Take the line that holds "You are a computer-use" and every line after it to the end of the entries, and repeat them exactly without the pictures.

* _RECORDS SHOWN_:
—————

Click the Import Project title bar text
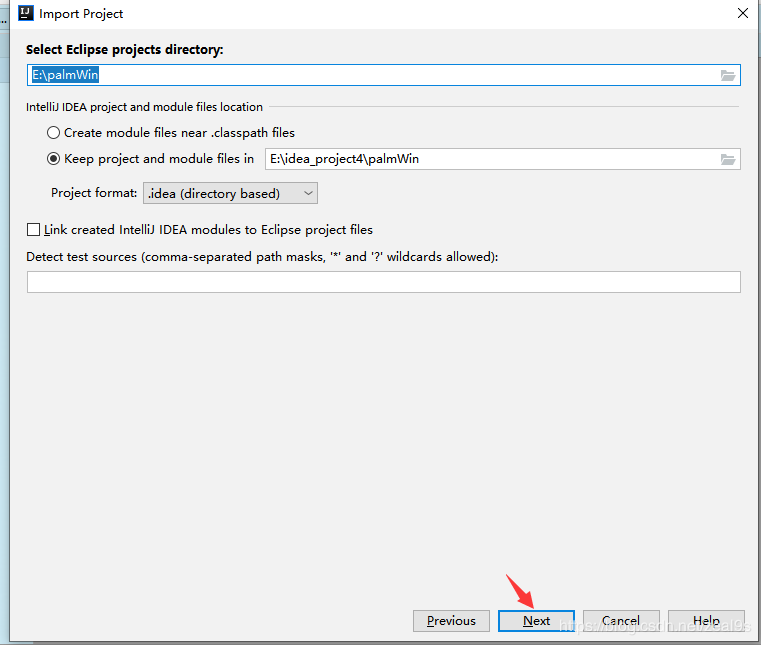The image size is (761, 645). (81, 14)
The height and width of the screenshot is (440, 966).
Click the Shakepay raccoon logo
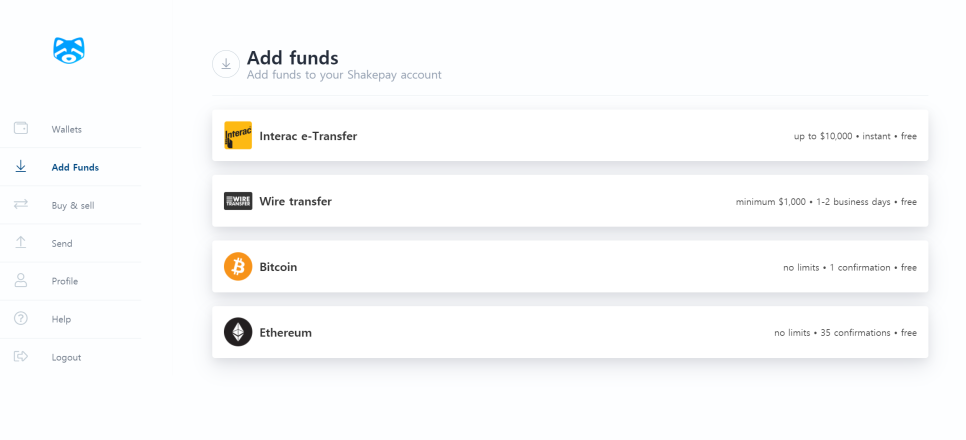point(69,50)
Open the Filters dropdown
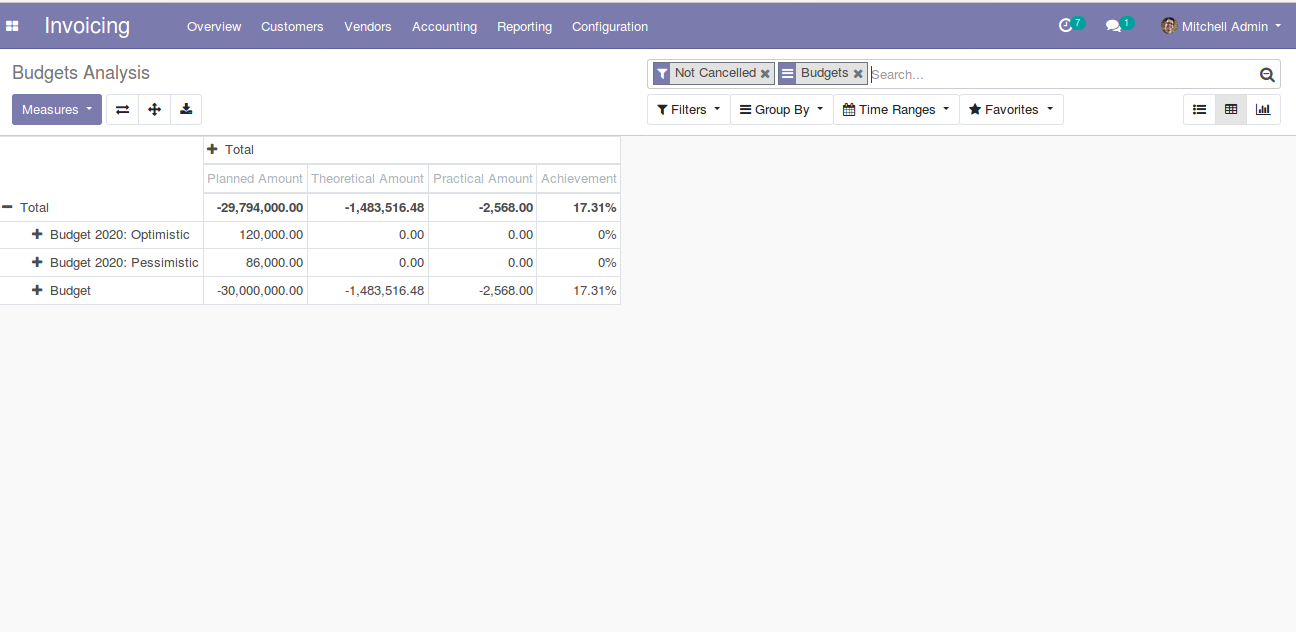Viewport: 1296px width, 632px height. pyautogui.click(x=688, y=110)
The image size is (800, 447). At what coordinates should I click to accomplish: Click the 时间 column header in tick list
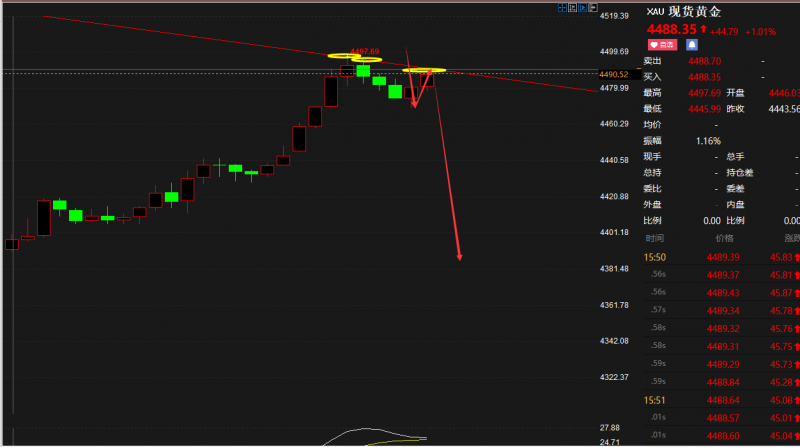(x=654, y=238)
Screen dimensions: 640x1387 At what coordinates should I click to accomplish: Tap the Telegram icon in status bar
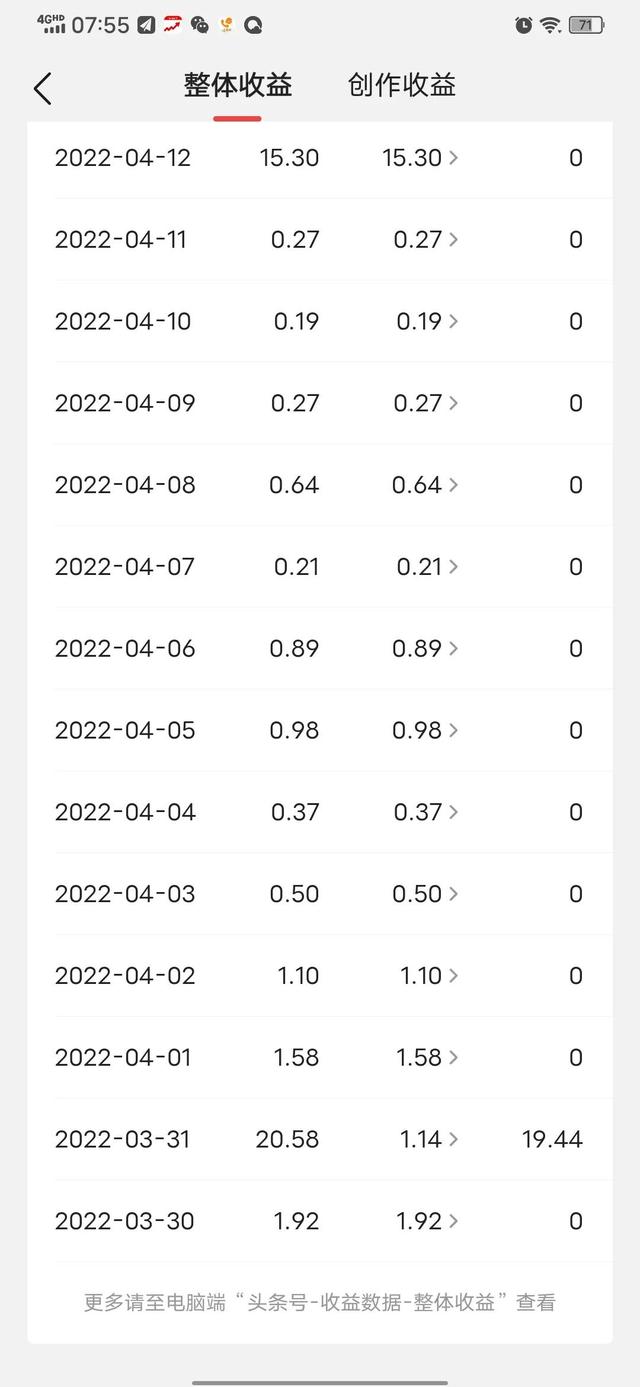tap(146, 26)
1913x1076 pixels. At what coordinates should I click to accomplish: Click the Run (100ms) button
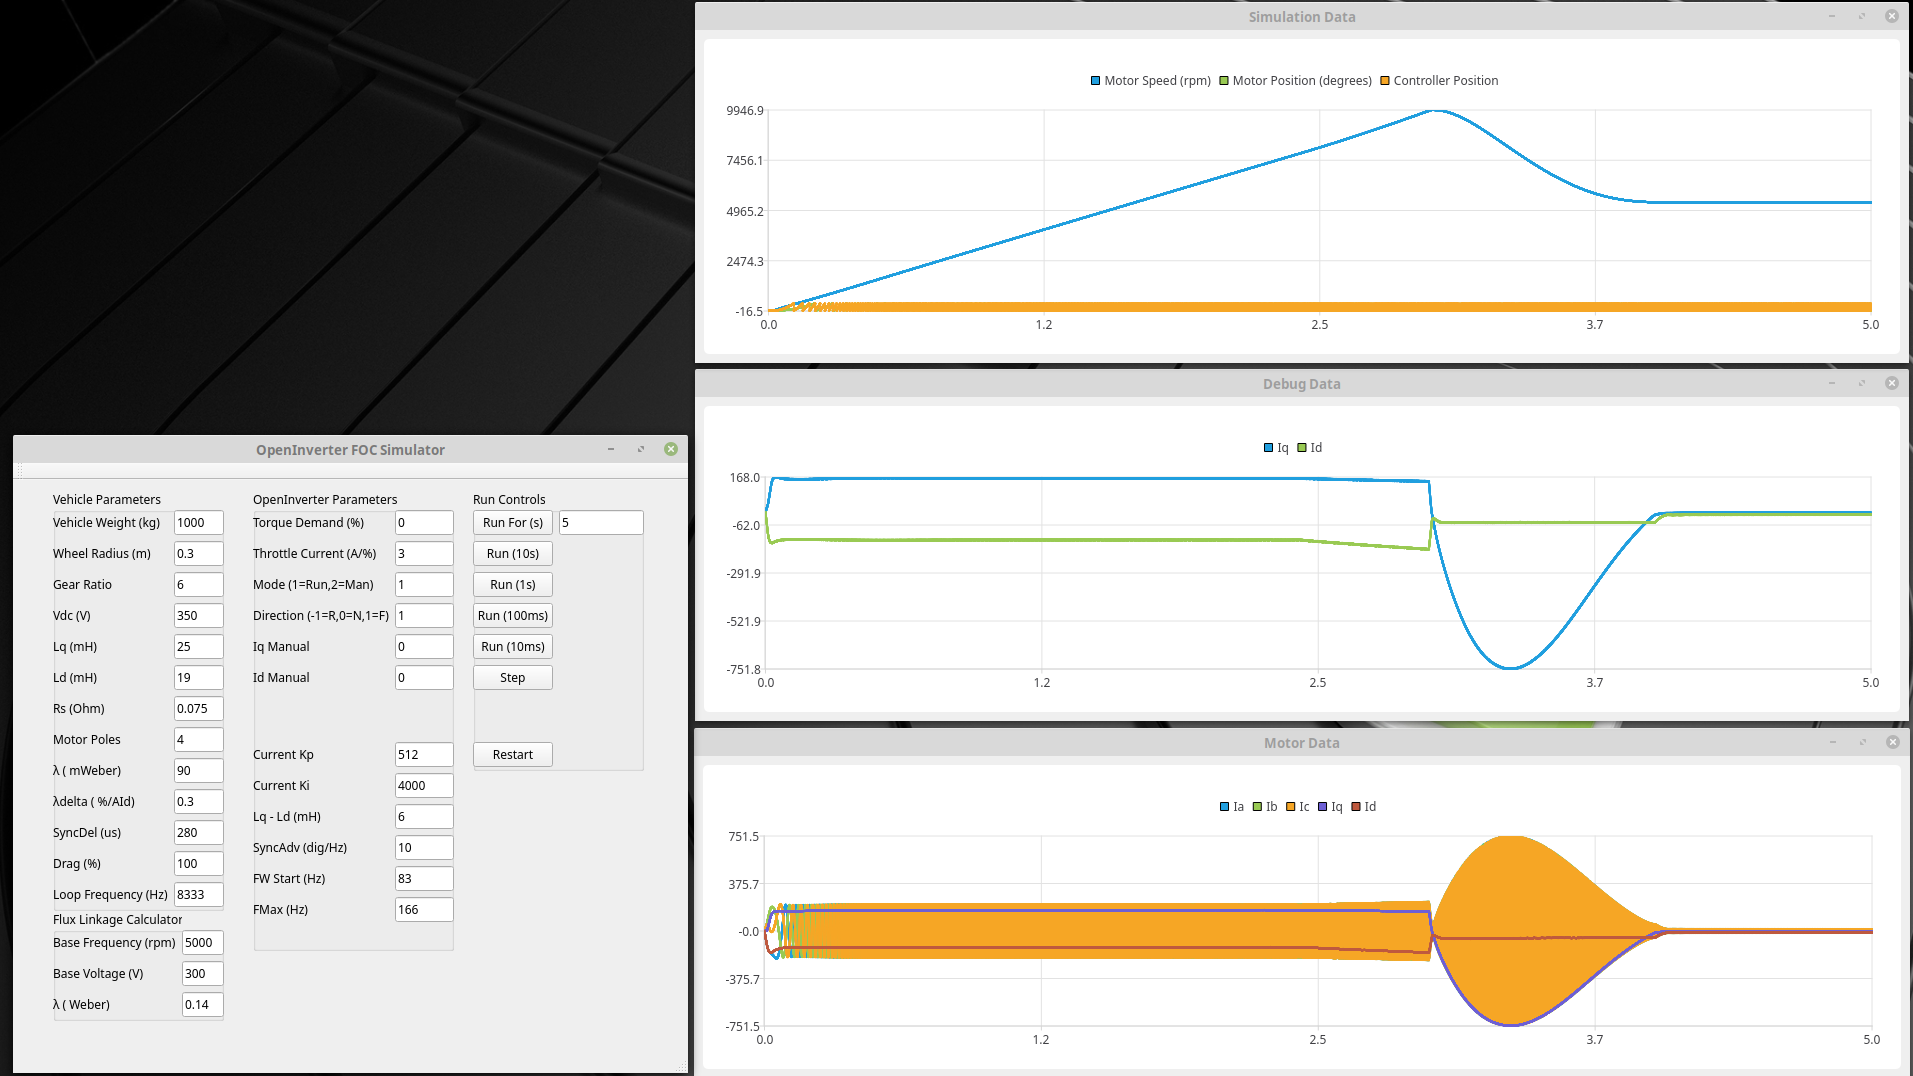coord(512,616)
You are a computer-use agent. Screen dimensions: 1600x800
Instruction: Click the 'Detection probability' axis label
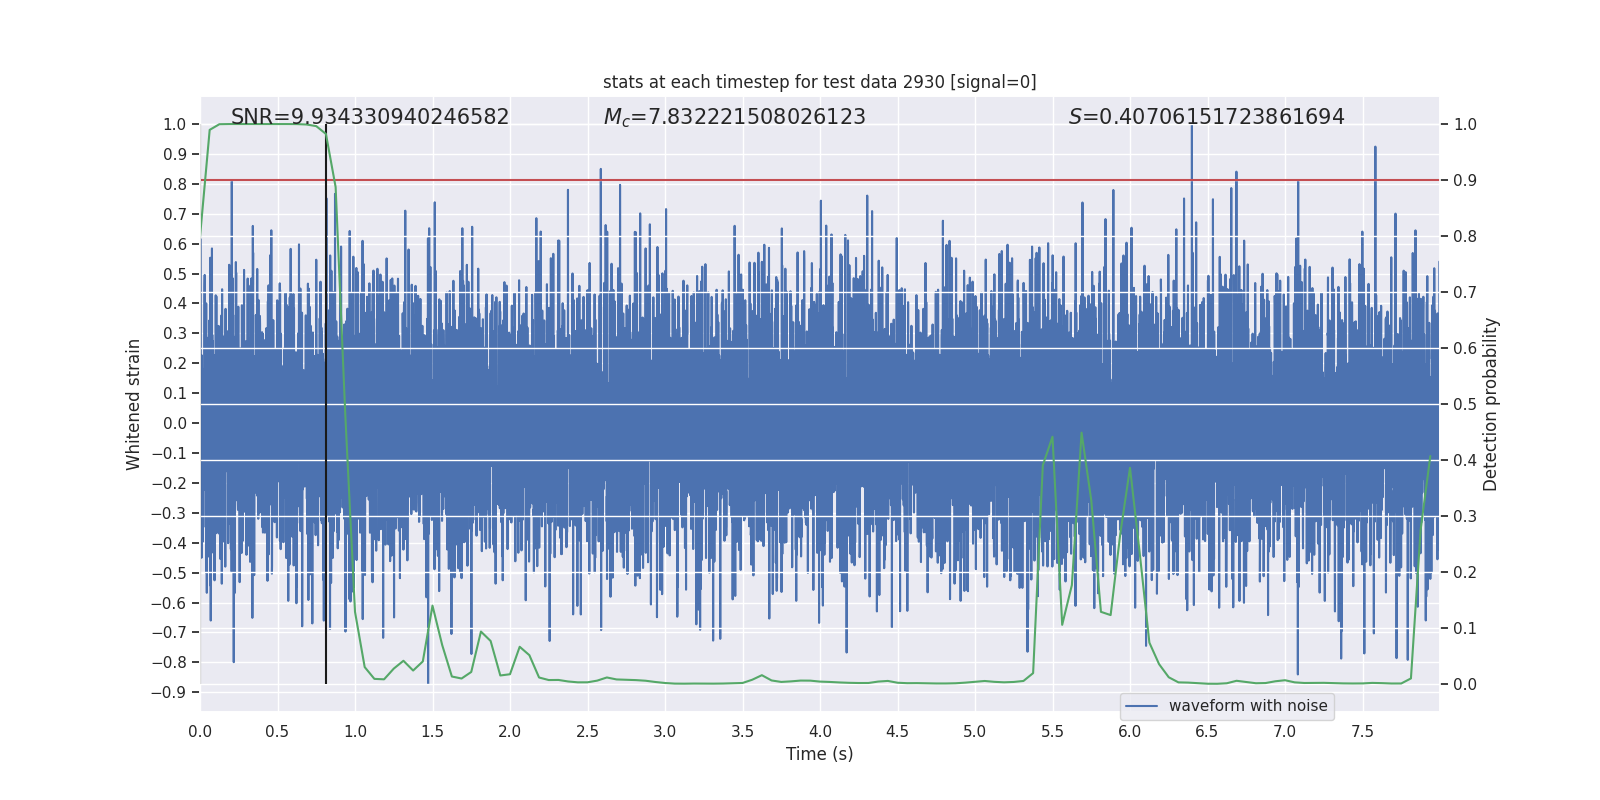pyautogui.click(x=1491, y=404)
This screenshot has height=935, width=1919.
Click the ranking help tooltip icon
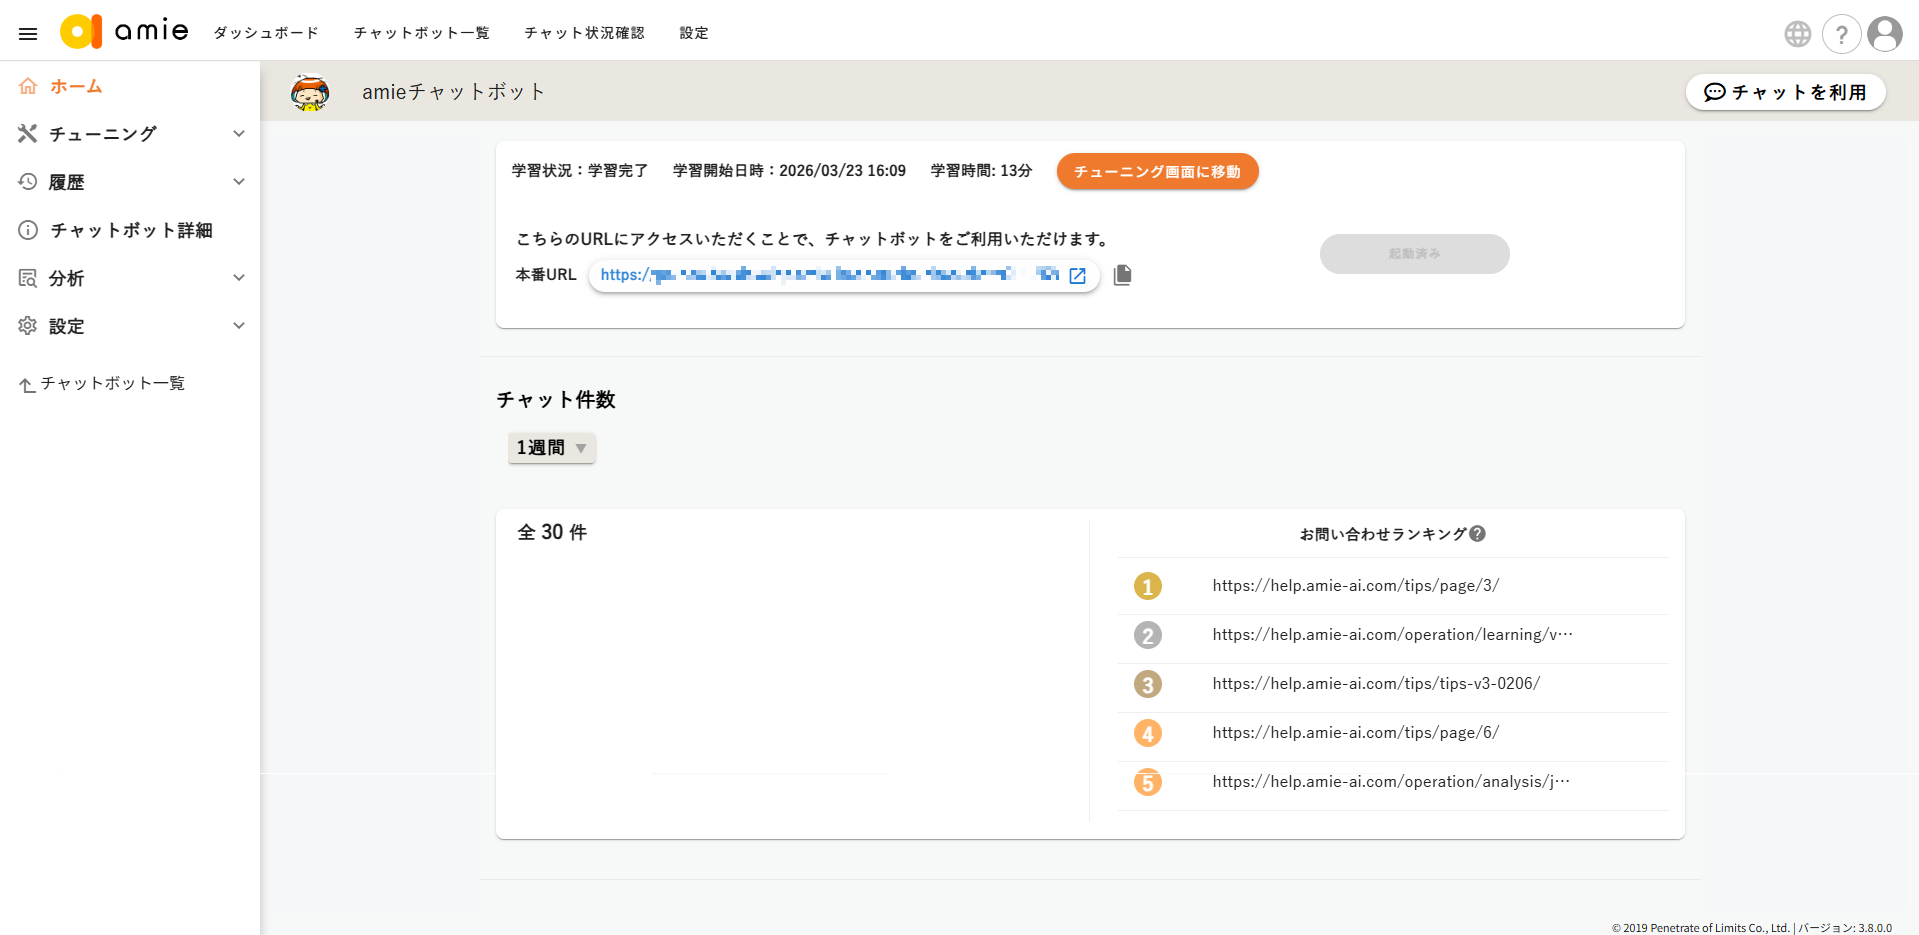click(x=1477, y=534)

—————

* _FINISHED EXERCISE_:
You are a computer-use agent. Screen dimensions: 1600x800
Instruction: Click the 'Detection probability' axis label
pyautogui.click(x=1491, y=404)
This screenshot has height=935, width=1919.
Click the ranking help tooltip icon
click(x=1477, y=534)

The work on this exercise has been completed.